Journal entry following the first ayahuasca ceremony:
I think I was meant for me to have to wait and experience such immense doubt in order to be impacted to the fullest, which I now accept. I was so happy, filled with joy, and overwhelmed, I immediately became apologetic for ever having questioned her existence. I cried, cried, and cried some more, out of pure joy and the feeling of relief that my long and arduous journey to South America had not been in vain. I felt love, a motherly love so powerful, I cannot recall having ever felt anything nearly as awe-inspiringly beautiful.
“She” hugged me, she entered my soul, and she took me on a ride, a ride I wanted to last forever. I visited a world, or realm of pulsating life, wisdom, strength and love, which manifested itself in the most complex, beautiful and transcendent geometric patterns of waves flowing, crashing, entering and healing me at a level I cannot fully comprehend just yet. I feel as if I’ve been given the greatest gift that has ever been given to any person, at any point in time, I thank you.
Once I regained my bearings, after being lost in my bliss of discovery, I was able to address so many neglected aspects of my life with a clarity I still cannot believe. I love everyone and we’re all connected. I love my family and I’m able to forgive anyone who’s ever caused me pain, including my mother, who has been a major source of resentment and unhealthy distaste in my life.
Aya let me calm my mind by audibly speaking to me and saying: “I love you, you’re close, so close, keep going…. you’re finally here, it’s ok, I’m real, I’ve always been here, you just needed to find me, and you did.”
Politics, war, hate, vanity, money, materialism, even science, all became so clearly trivial and microscopic compared to the world I was invited into. I feel there is so much to think about, to talk about… I feel as if I just lived an entire life and came back to the physical world once Aya felt that my soul was quenched…. Is time even real anymore??
I had struggles throughout my experience, I felt pain, discomfort, fear, apprehension, but she was there throughout it all, telling me how strong I am, how it’s ok to let go, to ask for help and that she’d always be there. As soon as I completely relinquished control to her and gave up my fearful resistance, she lifted me up to another level unimaginable to me, or any person for that matter. At this point I could feel every bone in my body literally contort as if they were malleable roots shifting through the dense earth, and I experienced all of my atoms become their own individual life forms.

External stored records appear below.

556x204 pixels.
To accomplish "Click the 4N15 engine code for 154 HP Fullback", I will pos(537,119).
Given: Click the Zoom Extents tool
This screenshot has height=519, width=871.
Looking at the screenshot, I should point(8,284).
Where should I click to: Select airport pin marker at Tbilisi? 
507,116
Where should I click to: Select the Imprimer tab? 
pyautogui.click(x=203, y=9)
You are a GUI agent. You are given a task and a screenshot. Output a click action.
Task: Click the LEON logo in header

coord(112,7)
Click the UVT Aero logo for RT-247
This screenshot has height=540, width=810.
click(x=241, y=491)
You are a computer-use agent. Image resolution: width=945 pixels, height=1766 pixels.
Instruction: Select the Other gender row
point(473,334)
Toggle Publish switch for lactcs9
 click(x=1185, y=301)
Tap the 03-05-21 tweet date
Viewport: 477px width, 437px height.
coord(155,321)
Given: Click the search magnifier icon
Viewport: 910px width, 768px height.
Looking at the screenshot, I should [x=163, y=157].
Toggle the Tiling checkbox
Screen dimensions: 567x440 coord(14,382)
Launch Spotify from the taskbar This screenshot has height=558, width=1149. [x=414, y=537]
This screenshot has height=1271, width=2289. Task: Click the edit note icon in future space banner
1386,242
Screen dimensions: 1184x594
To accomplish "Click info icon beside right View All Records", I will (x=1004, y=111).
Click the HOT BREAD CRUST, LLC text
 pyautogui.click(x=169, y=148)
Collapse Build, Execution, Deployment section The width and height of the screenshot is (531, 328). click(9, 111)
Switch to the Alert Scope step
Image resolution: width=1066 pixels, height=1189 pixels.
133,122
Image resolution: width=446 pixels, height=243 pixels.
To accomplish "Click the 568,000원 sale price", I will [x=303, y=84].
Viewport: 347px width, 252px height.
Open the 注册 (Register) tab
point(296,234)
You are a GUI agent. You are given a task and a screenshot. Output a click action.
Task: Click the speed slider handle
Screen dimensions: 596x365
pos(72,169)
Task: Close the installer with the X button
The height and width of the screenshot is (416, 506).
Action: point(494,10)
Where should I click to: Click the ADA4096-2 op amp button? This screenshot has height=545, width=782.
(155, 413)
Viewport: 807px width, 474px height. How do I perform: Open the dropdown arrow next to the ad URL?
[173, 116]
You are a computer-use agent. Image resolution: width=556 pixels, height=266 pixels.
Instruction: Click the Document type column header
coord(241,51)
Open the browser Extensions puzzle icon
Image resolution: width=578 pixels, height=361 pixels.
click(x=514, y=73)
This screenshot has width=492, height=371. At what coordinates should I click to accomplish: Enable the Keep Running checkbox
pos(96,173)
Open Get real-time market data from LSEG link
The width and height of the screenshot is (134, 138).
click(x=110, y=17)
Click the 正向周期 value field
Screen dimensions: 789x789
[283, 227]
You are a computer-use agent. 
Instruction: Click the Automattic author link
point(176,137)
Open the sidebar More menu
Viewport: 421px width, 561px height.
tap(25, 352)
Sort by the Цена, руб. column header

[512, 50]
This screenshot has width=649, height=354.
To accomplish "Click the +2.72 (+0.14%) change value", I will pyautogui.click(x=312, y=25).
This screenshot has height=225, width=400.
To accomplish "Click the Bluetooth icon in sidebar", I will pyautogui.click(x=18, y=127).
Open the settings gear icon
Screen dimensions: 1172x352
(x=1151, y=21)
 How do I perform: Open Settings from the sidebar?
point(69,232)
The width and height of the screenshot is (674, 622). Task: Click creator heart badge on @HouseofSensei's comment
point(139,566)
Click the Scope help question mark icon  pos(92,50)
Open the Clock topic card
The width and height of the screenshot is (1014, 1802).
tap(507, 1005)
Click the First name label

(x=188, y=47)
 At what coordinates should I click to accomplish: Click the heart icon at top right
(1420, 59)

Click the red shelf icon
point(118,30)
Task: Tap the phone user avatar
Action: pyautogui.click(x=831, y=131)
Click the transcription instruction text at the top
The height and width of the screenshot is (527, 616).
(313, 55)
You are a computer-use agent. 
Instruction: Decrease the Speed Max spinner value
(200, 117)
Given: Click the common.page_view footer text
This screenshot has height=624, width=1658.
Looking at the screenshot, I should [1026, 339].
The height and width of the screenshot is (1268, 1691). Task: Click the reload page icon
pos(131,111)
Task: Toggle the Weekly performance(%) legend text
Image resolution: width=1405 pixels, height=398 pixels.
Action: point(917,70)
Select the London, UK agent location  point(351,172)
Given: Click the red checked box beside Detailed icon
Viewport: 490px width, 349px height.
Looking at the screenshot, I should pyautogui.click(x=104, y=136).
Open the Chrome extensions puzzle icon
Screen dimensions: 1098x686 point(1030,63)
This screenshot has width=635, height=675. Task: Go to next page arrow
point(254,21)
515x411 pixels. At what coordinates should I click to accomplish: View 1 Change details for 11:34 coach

I thought my supernatural experience was over once the ceremony concluded, but once I laid down to rest in my bed she came to me again, we weren’t finished… Throughout my experience I could not stop greedily “drinking”, I was gulping life as a person who had never taken a true breath in their life. Then there were periods where Aya told me that we don’t need to breath anymore and I felt as if I had transcended into yet another realm where I wouldn’t need oxygen or breath; a realm of enlightenment where all feelings, thoughts, time, gender, morphed into a greater non-discriminating existence.